Ah, the planned overs. We had a pound of French Onion bratwurst from the local meat market, and brats are always better on the grill, so I jabbed them with a fork and cooked them on the top rack. Someone recently suggested cooking bacon on the grill, so I tried it. As I pushed the burgers out of the flames so they wouldn’t get charred, I wondered if Someone had cooked bacon on a gas grill, not charcoal. The bacon smelled good, as bacon does, but it had a definite char look to it. I tried a piece on a BLT, and it tasted like bacon. Okay, it was okay, but I don’t think I’ll try that trick again.

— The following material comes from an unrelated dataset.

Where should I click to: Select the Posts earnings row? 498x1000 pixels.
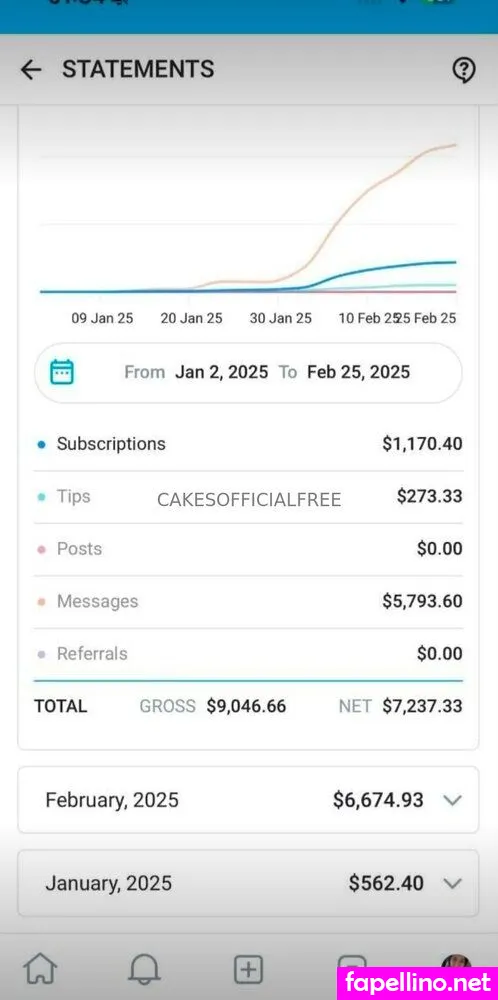(x=248, y=549)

Monday, as you see, was an adventure. I didn’t take any pictures because I was too busy moving bacon around to prevent total burn-to-a-crisp status. The veggies were a hit, the burgers were delicious (Amigo had two), and the bacon and brats went into the meat drawer for later.
Tuesday, I learned how to bake a pot pie in the toaster oven. Here I am, in my 50s, and I’ve never used a toaster oven. Now I can cross “Toaster Oven Use” off my bucket list.
Tuesday night I decided to do an experiment with the multitude of green onions in my garden. I pulled up several. Okay, if I’m honest about it, I pulled up a lot. I cleaned them up in the bathtub – no sink, remember – and packed the green tops into a crock pot set on low. I left it on Keep Warm overnight. In the morning, I removed the green tops, added the white bulbs sliced small, and seasoned the onion broth with a little salt and pepper and garlic.